Wie in den guten alten Zeiten
Da kommen nostalgische Gefühle auf: Märklin bringt seinen Kaelble Muldenkipper wieder, ein legendäres Spielzeugauto aus den 50er und 60er Jahren. Es ist das Märklin-Replica-Jahresmodell und erscheint mit zwei Jahren Verspätung. Doch nichts ist relativer als die Zeit selber.
Zeit ist relativ. Warten macht Spaß. Man darf ob all der Wartezeit allerdings nicht vergessen, worauf man wartet und dass man überhaupt wartet. Ein Retro-Spielzeugauto steht nicht auf der obersten Prioritätenliste von Märklin. Es kam dennoch. Tatsächlich! Nicht mit einem, sondern mit zwei Jahren Verspätung. Der Autor dieser Zeilen hatte das Märklin-Replicamodell 2022 im Februar 2022 beim Hersteller angefragt und erfuhr von Märklin, es werde „voraussichtlich im Oktober 2022 verfügbar sein“. Geduldig gewartet, nichts gehört, nochmals nachgefragt im April 2023. Antwort von Märklin: „Die Auslieferung verzögert sich (…) auf Sommer 2023. Danke für Ihre Geduld.“ Wieder gewartet, wieder nichts Neues gehört, das dritte Mal nachgefragt im Februar 2024 (man muss dran bleiben!). Märklin freut sich und schreibt: „Das Warten hat ein Ende, denn das Modell befindet sich in der Auslieferung und ist in Kürze auf dem Weg zu Ihnen.“ Stimmt: Eine Woche später war es da. Natürlich interessierte uns, nachdem das Replicamodell 2022 im Jahre 2024 erschien, ob denn Replicamodelle für die Jahre 2023 und 2024 geplant seien. Nein, sagt Märklin-Sprecherin Melanie Hübner, weitere Replica-Jahresmodelle seien „vorerst nicht geplant“. Schade. Erfreuen wir uns also am Kaelble Muldenkipper, der vielleicht das letzte Märklin Replica-Jahresmodell sein wird. Vielleicht auch nicht. Aber so schnell kommt kein weiteres, und der Jahresrhythmus ist ohnehin perdü. Das Vorgänger-Jahresmodell 2021, der Tempo Wiking I Hochpritsche, schaffte es immerhin noch in seinem Bestimmungsjahr – trotz Corona, Lockdown, Lieferkettenproblemen -, rechtzeitig zu Weihnachten, er erreichte uns am 17. Dezember 2021. Aber, wie eingangs erwähnt, Spielzeugauto-Replikate der legendären 8000er-Serie sind nicht gerade das Gebiet, für das die Firma und Marke Märklin heute stehen. Es gibt Wichtigeres für Märklin als den alten Kaelble.

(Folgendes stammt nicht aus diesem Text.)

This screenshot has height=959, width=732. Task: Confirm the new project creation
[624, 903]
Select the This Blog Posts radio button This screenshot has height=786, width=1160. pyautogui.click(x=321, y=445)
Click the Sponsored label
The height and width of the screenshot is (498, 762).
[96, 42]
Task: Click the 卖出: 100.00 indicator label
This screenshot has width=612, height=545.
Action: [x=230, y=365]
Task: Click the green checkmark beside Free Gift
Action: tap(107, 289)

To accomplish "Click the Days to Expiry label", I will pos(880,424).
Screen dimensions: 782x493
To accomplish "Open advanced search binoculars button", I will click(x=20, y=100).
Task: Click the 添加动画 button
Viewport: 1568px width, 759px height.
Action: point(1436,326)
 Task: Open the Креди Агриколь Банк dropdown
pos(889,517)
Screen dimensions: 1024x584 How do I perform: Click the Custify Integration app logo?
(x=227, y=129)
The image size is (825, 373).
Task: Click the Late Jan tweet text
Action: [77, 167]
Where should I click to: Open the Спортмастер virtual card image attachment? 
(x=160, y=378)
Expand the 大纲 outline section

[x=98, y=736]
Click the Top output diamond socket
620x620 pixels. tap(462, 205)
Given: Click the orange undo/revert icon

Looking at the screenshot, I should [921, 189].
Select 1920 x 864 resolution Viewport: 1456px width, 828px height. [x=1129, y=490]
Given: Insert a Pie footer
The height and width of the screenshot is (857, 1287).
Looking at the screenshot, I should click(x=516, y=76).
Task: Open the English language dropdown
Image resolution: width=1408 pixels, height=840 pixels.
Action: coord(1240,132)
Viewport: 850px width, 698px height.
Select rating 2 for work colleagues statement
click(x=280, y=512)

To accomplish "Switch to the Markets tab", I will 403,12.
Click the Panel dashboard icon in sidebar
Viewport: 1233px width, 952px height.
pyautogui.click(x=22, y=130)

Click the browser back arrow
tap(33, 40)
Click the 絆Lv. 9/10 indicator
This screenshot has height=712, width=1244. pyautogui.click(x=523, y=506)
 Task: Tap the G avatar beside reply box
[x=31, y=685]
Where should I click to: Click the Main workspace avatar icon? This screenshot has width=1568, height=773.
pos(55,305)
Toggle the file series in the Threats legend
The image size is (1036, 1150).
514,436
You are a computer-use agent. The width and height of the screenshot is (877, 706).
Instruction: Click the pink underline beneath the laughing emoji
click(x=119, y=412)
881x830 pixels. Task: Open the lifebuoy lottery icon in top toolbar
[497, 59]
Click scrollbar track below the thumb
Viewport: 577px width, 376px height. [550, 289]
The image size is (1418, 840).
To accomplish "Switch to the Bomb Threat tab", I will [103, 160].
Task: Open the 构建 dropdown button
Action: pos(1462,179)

Weder „Kaelble“ noch „Meiller“ ist zu lesen
Nun ist er da. Eine Reminiszenz an Kindertage für die Älteren unter uns, reine Nostalgie für die Jüngeren. Er gehört zur Märklin-8000er-Serie, 1948 ins Leben gerufen und in der zweiten Hälfte der 60er Jahre durch die neue rak-Serie ersetzt; einige Nutzfahrzeuge wie der Kaelble mit der Nummer 8036 durften bis 1971 überleben. Bekannt ist der Kaelble in nur zwei Farbvarianten, ockergelb und rot, wobei jeweils das komplette Modelle (also Fahrerhaus, Mulde und Fahrgestell) in derselben Farbe lackiert waren. Der Maßstab liegt bei circa 1:55. Die Neuauflage sieht auf den ersten Blick aus wie aus den originalen Formen entstanden. Das stimmt aber nicht, die originalen Werkzeuge wurden nicht revitalisiert, sondern neue wurden geschaffen, welche die originalen so gut wie möglich imitieren. Märklin plagiiert sich somit also selbst.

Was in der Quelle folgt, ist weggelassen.